Your AC Will Need Spring Maintenance Soon, both Pro and DIY

With winter winding down in southwest Ohio, it’s not too early to start thinking about steps you’ll want to take to prep your air conditioning system for the spring. A mixture of easy do-it-yourself steps and a comprehensive maintenance check by your trusted HVAC professional are just the ticket for preparing your AC or heat pump for the lengthy cooling season.

First off, steps you can take yourself to get our AC ready for spring:

• The first one is obvious. Once it starts warming up outside, remove any cover that you’ve placed on your AC or heat pump’s outside compressor unit during the winter.

• Unless you’ve done it recently, replace the air filter in the inside unit of your AC or heat pump. If you’re like many homeowners, your furnace blower serves as the blower for your air conditioning system, and likely collected ample dust and debris over the long winter months. Likewise, if you used a heat pump for winter heating, its filter could be clogged as well.
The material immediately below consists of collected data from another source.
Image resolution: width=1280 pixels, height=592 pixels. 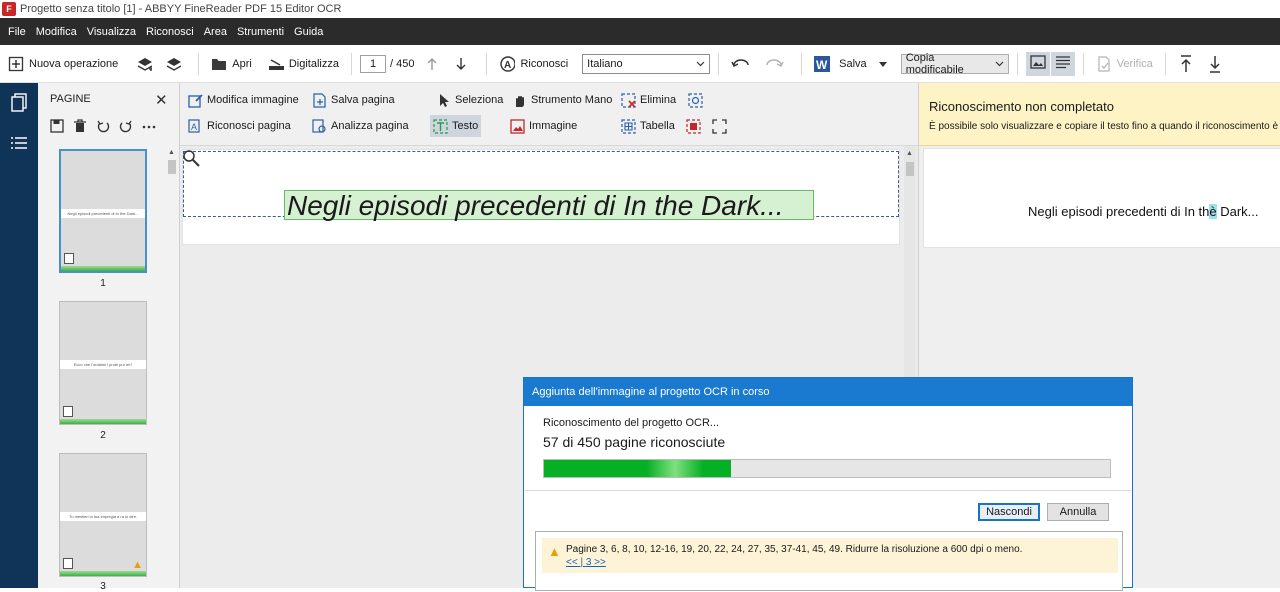 What do you see at coordinates (634, 442) in the screenshot?
I see `progress-text: 57 di 450 pagine riconosciute` at bounding box center [634, 442].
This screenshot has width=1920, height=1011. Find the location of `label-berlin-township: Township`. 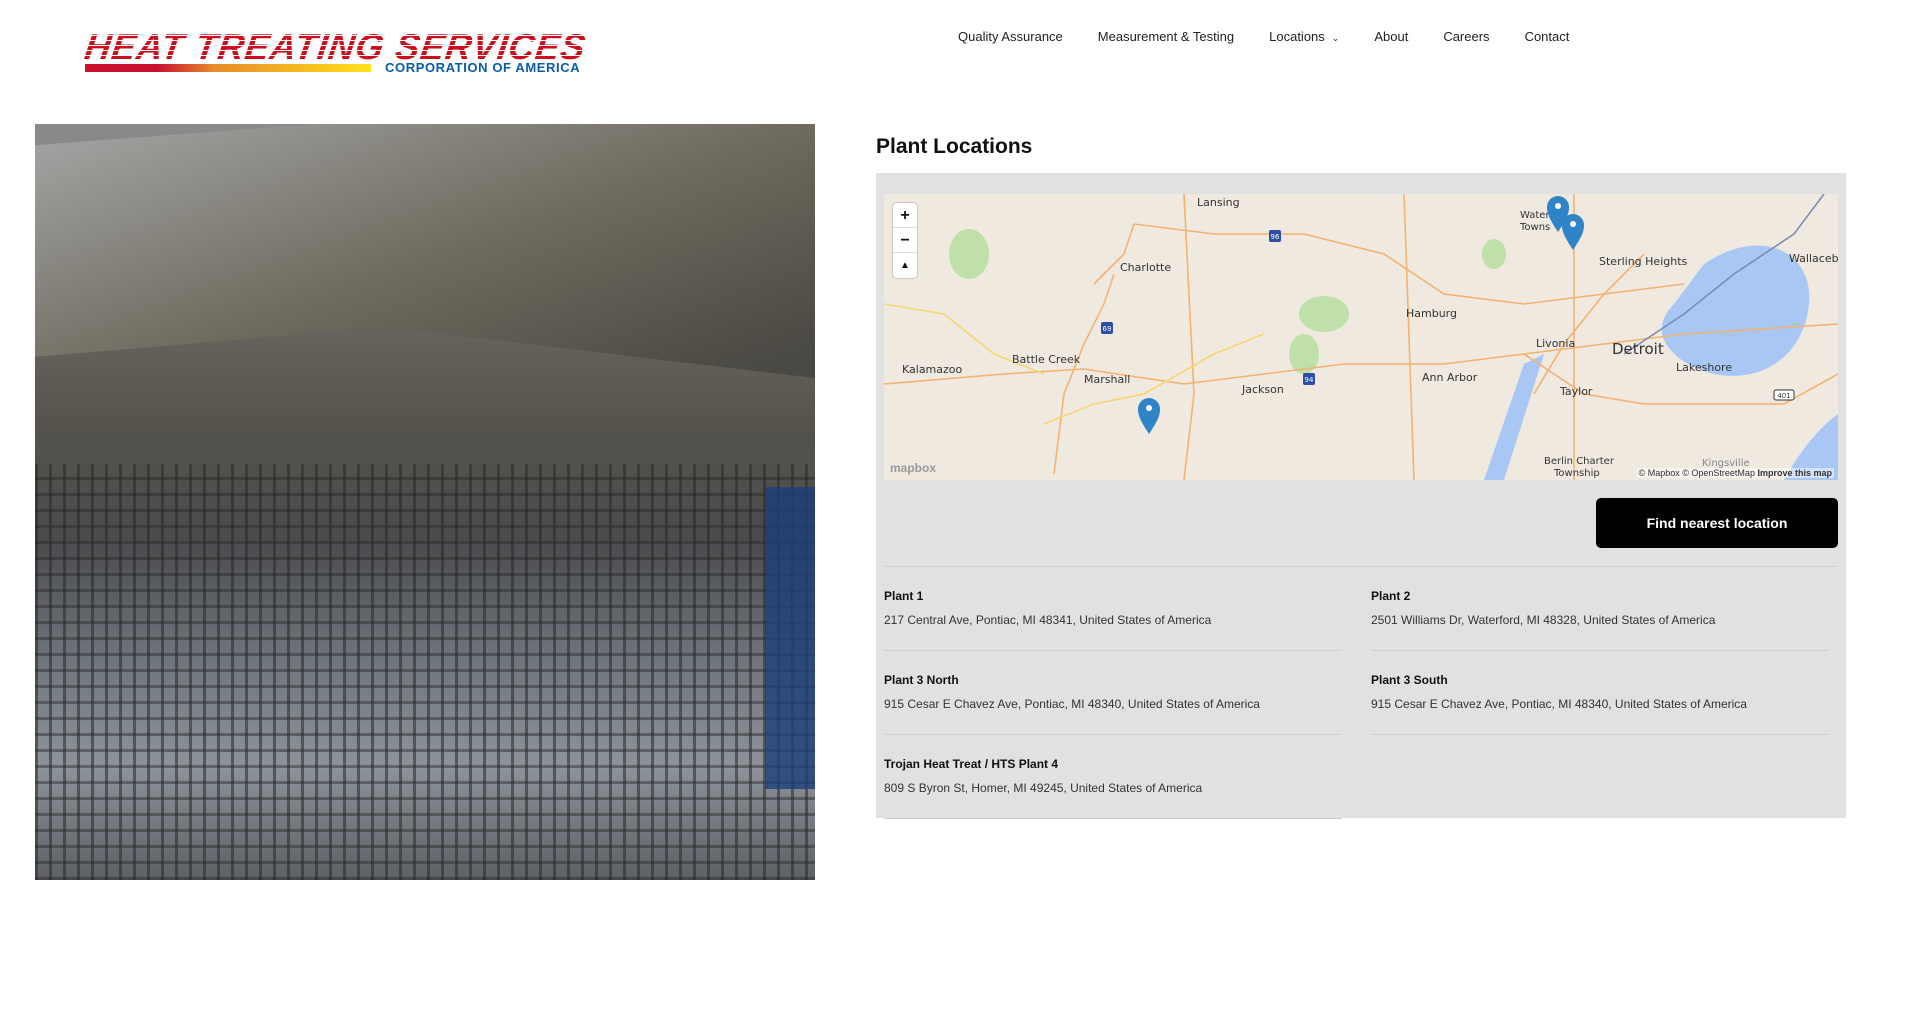

label-berlin-township: Township is located at coordinates (1576, 474).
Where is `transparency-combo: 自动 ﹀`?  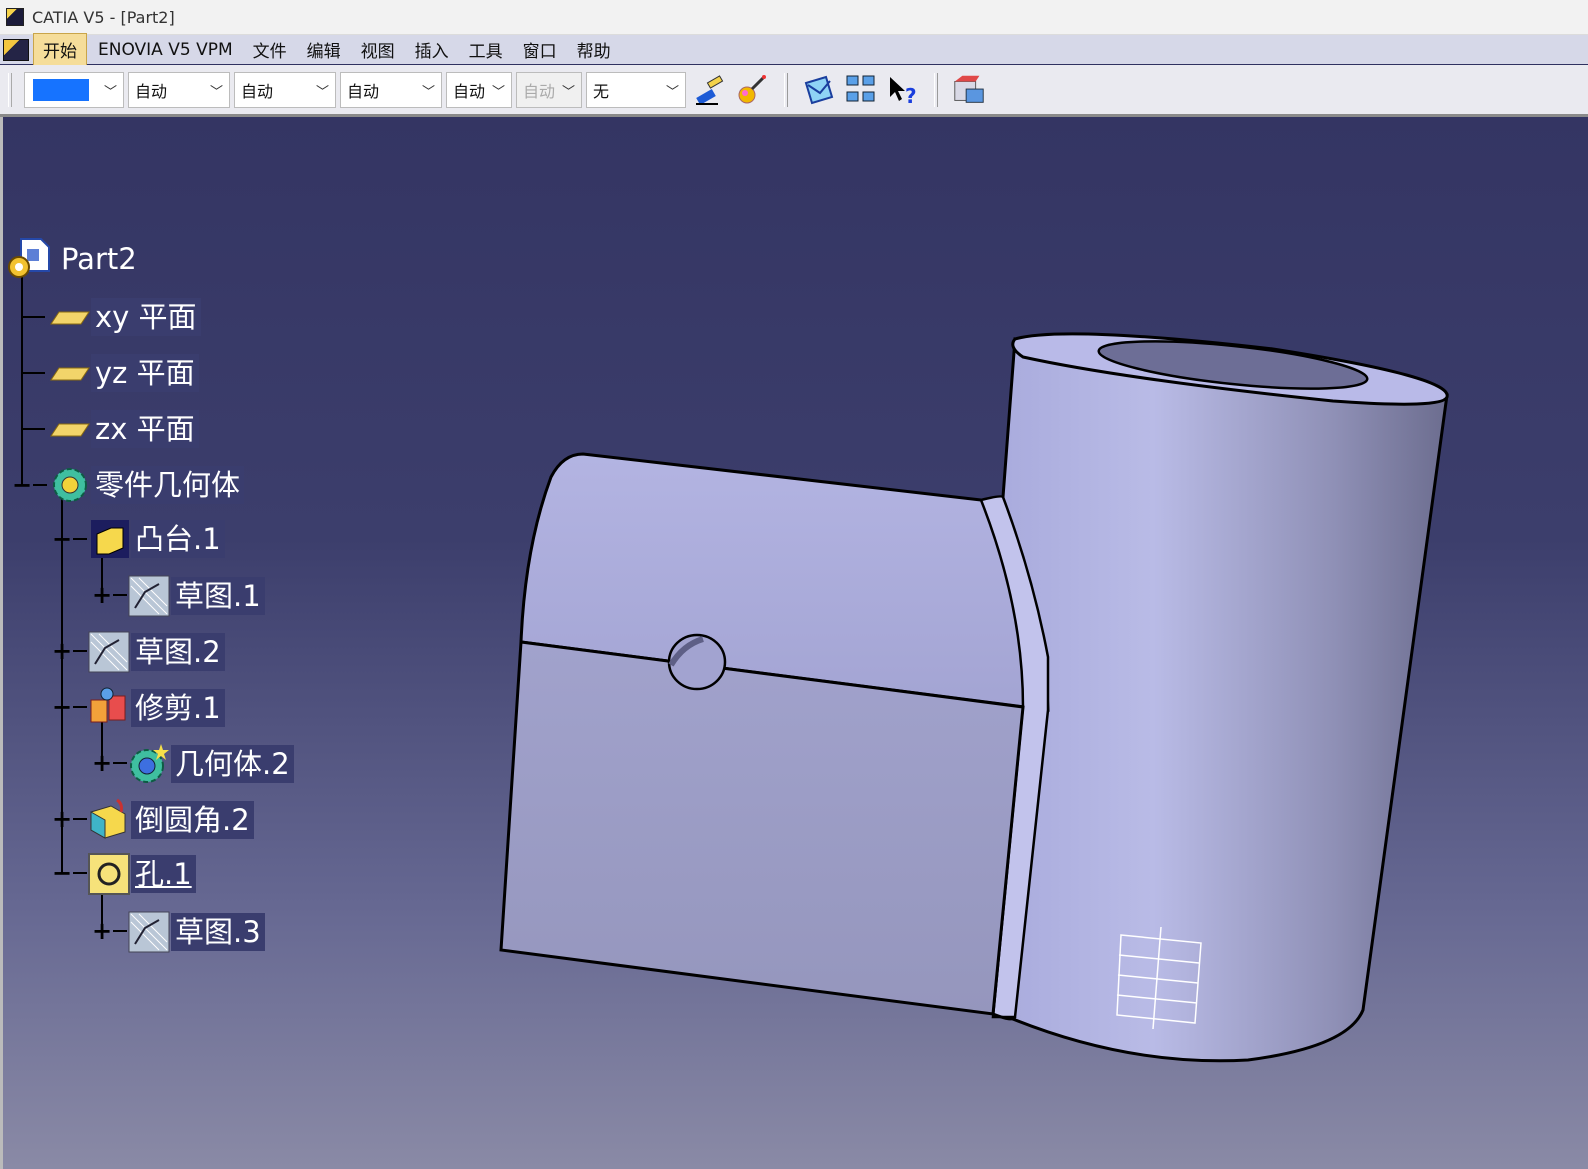
transparency-combo: 自动 ﹀ is located at coordinates (179, 90).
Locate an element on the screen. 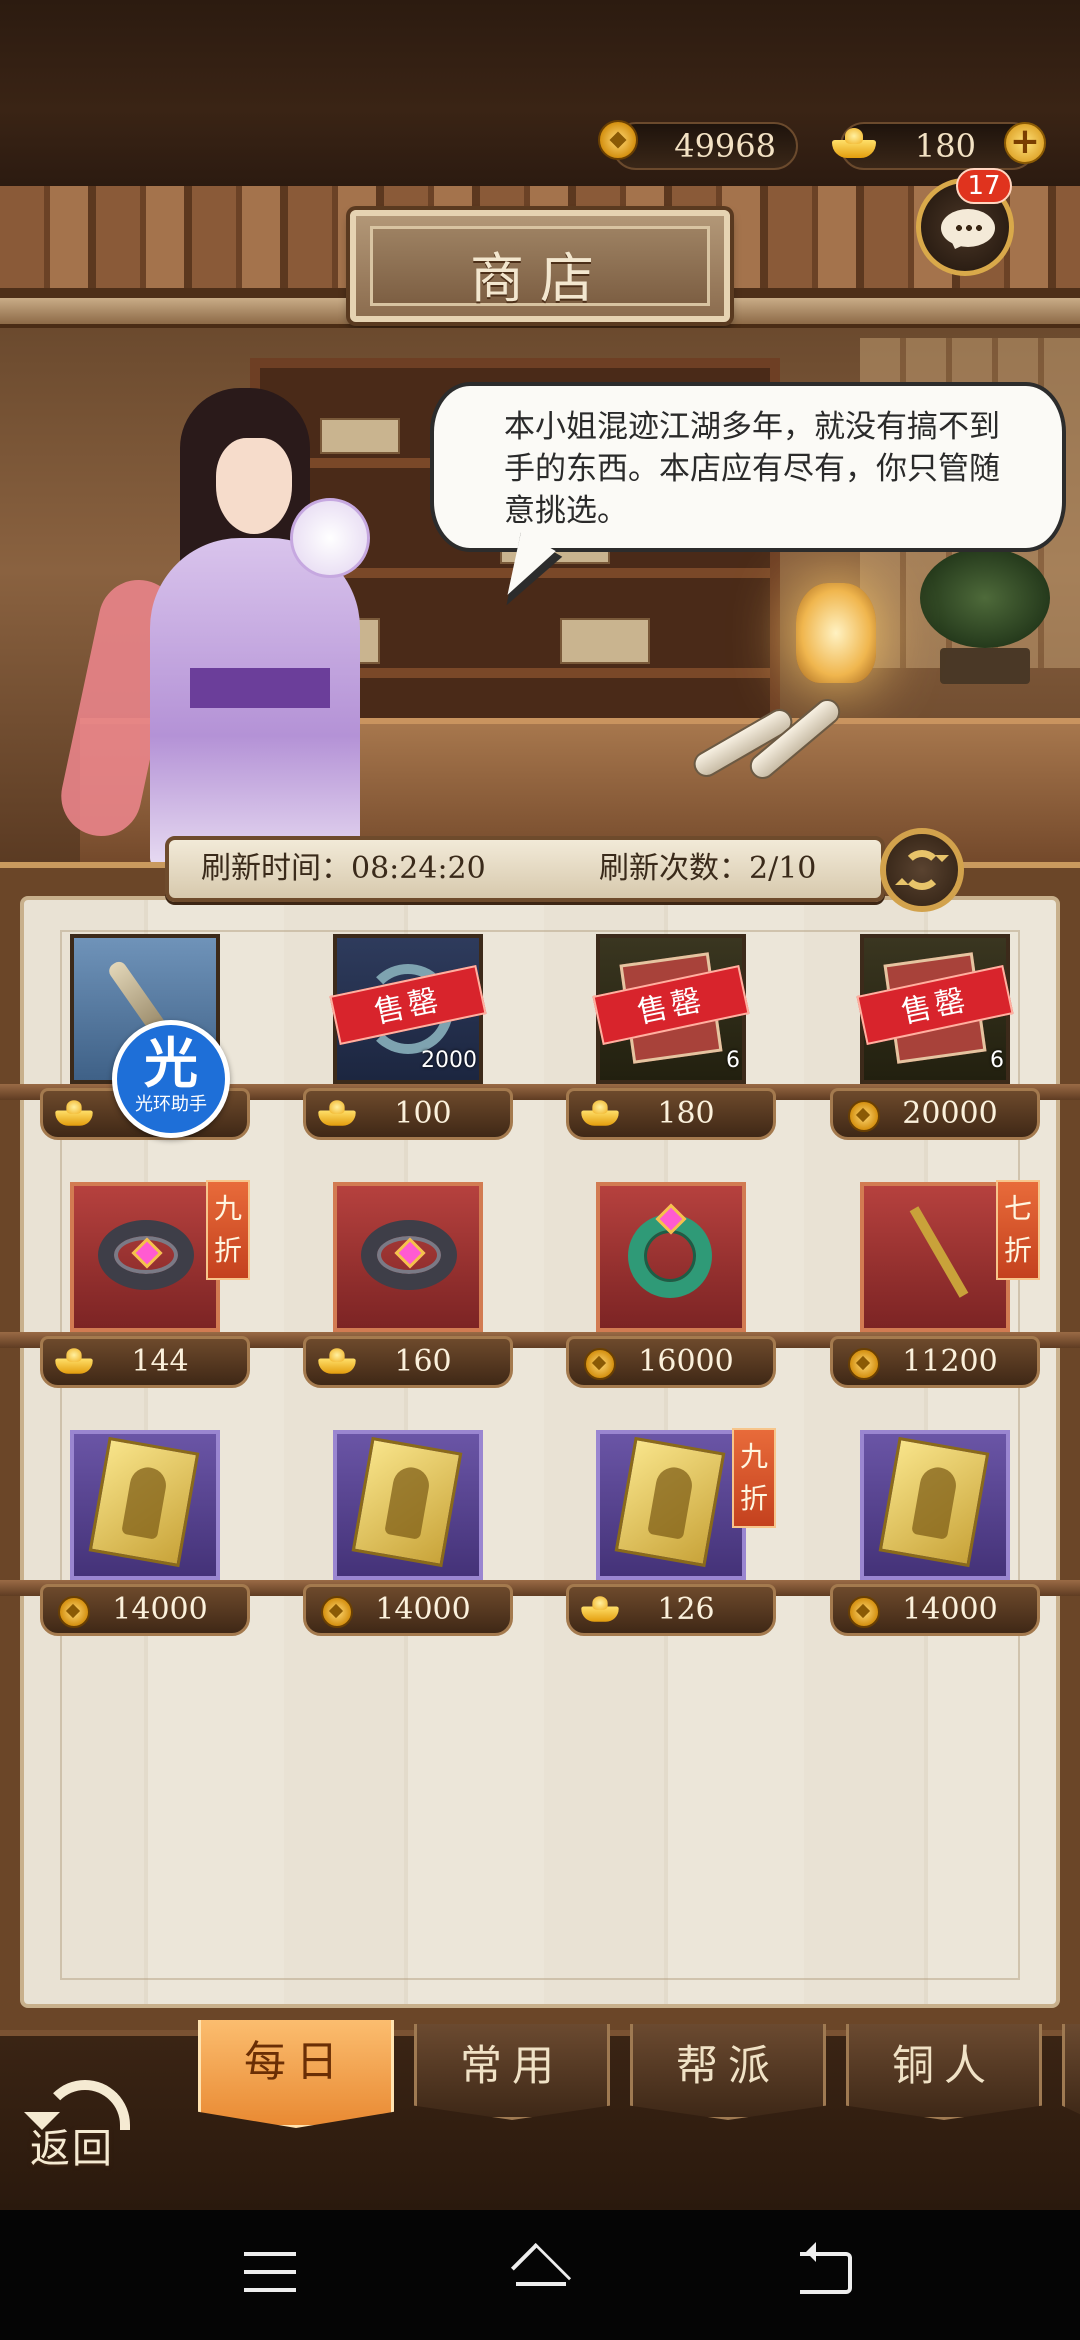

A dirty air filter will force the AC or heat pump blower to work overtime to push air through the system, which stresses the equipment, wastes energy and may reduce cooling efficiency.

• Inspect the area around the AC’s outside unit to make sure there’s no vegetation, clutter or other objects restricting the clear flow of air into and out of the condenser/compressor unit.

• Similarly, you want a clear path for conditioned air blowing from supply registers, and back into return registers. It’s not unusual for rugs, drapes, furniture, toys and other household items to inadvertently get shoved overtop registers. This will force your system to work harder than necessary to cool your home.

• Air leaks may have developed in the outer perimeter of your home over the winter, or may have been there in the first place. During hot weather, this means your cooling system has to work harder and longer to satisfy the setting on the thermostat. Common areas for air leaks are where building materials meet (such as foundation and drywall), where utilities penetrate exterior walls in the home, such as exhaust pipes, plumbing and electrical conduits, and around windows and doors. Depending on the particular type of leak, use caulk, weatherstripping or spray foam to seal the leaks and make your home as airtight as possible.

Now that you’ve done your part to prepare your home for the warm spring and summer weather, it’s time to call in your trusted HVAC professional to complete a spring maintenance tune-up on your cooling system. Or perhaps you already have a maintenance agreement with a local HVAC business, in which case they’ll likely call to arrange your annual maintenance visit.

Professional Spring AC Maintenance Visit

The HVAC technician who comes to your home likely will perform the following tasks:

• If necessary, they’ll clean the coils in your AC or heat pump (both inside and outside). Dirt and dust can coat the outside condensing coil, while the inside evaporator coil is an inviting hideout for mold and bacteria. Either way, a dirty coil can reduce the efficiency of the heat-exchange process that’s at the heart of air conditioning technology.

• They’ll clean and lubricate moving parts in components such as the blower or air handler motor, compressor and capacitor, and inspect that equipment to make sure it’s not verging on failure.

• They’ll check electrical connections, cleaning terminals as needed.

• They’ll check the refrigerant level to make sure it meets manufacturer guidelines. If the level is low, they’ll check for any leaks, and then fill it to the correct level (after addressing any defects).

• Check airflow in the cooling system and adjust if necessary

• Inspect the condensate pan and drain for your AC or heat pump.

• In some spring maintenance checks, the technician also will inspect ductwork for any leaks or other defects.

• The technician should check the thermostat for proper operation and calibration. If you have an old-school manual thermostat, they may suggest that you upgrade to a modern programmable model. The resulting energy savings you obtain from programming temperature adjustments to fit your daily schedule will more than pay for that upgrade, in relatively short order.